• INPUT:
--

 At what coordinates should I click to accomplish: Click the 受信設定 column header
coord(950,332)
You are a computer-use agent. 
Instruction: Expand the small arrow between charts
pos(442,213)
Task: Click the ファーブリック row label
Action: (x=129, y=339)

--

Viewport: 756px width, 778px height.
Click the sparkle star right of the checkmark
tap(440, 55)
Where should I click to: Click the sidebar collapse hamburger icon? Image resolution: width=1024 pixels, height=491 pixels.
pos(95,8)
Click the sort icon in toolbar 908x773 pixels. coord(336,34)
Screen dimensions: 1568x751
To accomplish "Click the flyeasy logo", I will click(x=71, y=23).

--

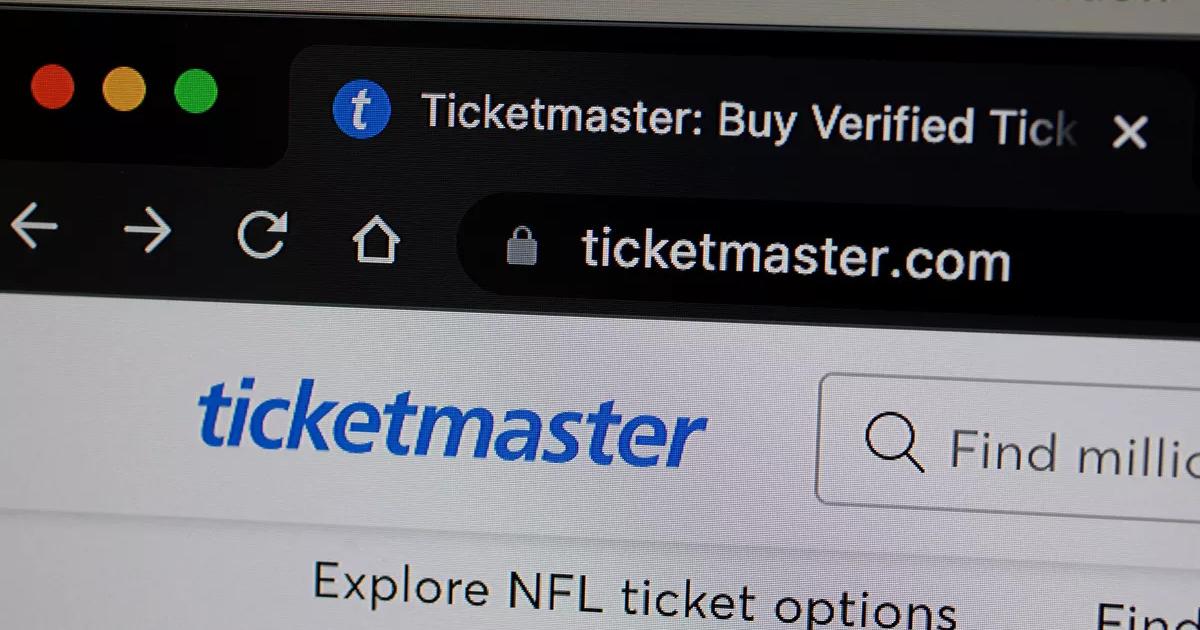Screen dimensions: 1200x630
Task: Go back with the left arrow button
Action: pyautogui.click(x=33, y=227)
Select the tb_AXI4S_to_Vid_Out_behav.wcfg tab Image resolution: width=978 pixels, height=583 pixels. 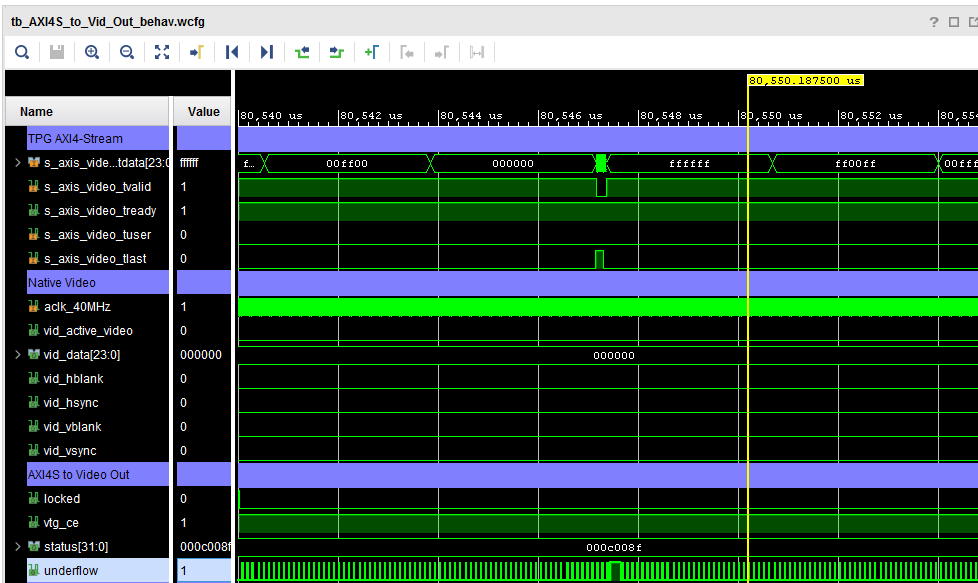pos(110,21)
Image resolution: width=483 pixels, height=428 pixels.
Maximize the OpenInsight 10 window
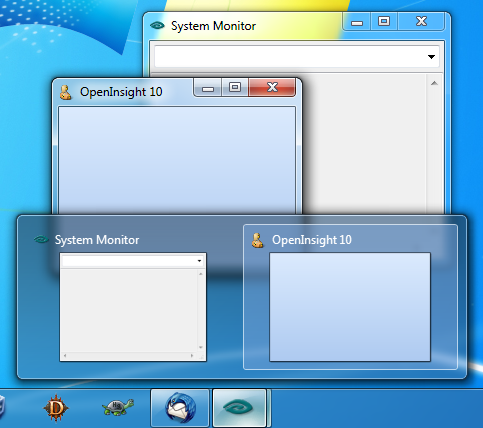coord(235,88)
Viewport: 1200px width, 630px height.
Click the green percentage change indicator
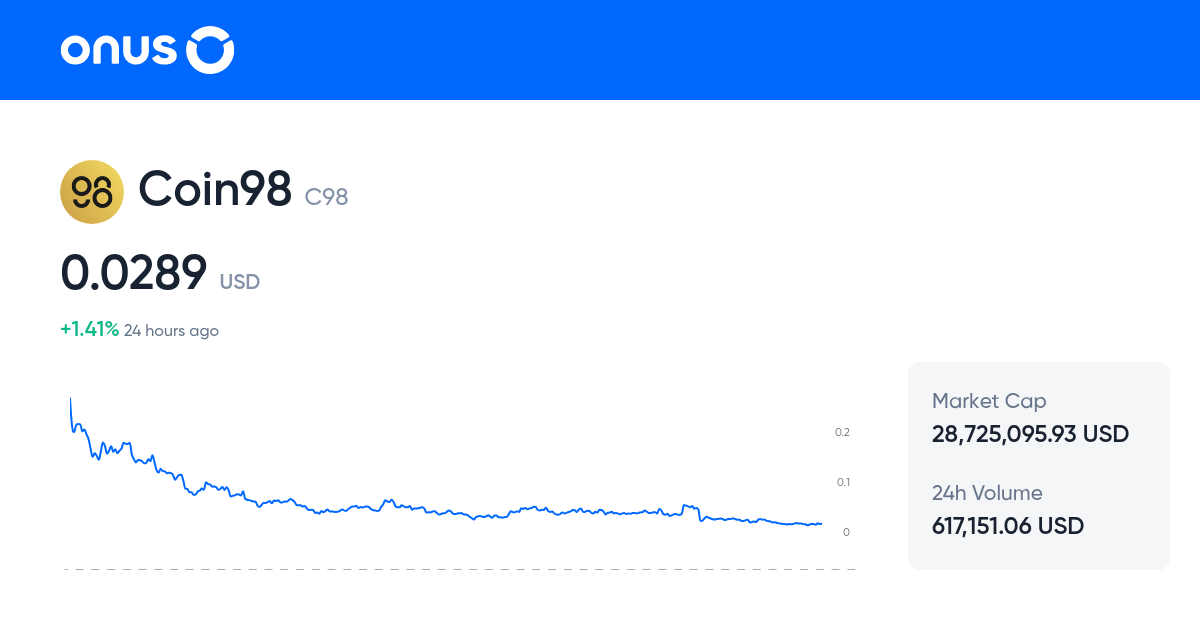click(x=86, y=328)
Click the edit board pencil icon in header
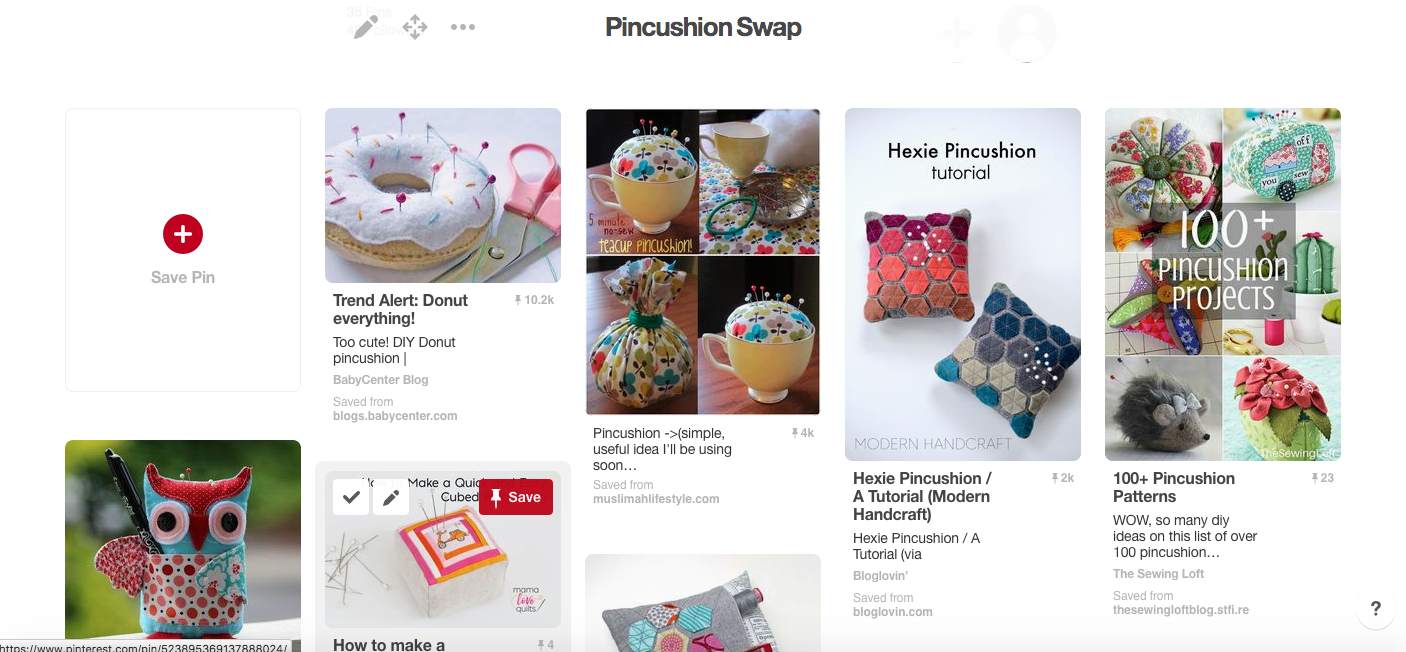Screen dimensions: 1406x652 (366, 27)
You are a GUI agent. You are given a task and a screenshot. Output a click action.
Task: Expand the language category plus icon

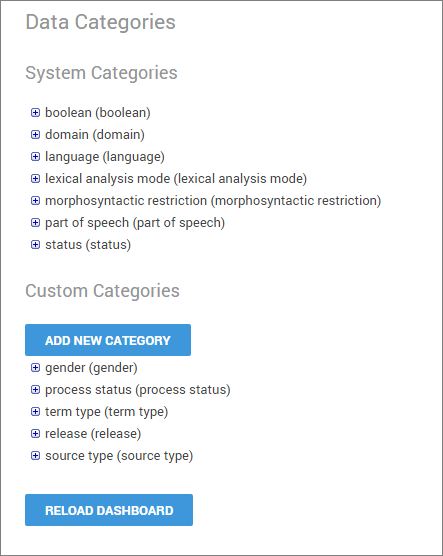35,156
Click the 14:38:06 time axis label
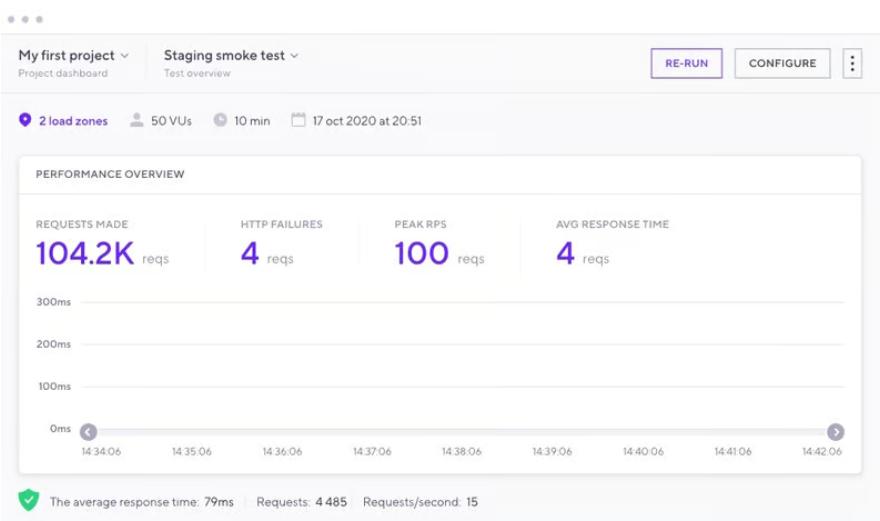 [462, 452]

--

• THE PROBLEM: Every line above that holds the word "Viewport" should be copied out.

• RESPONSE TO THE TASK:
Viewport: 756px width, 778px height.
Viewport: 1200px width, 630px height.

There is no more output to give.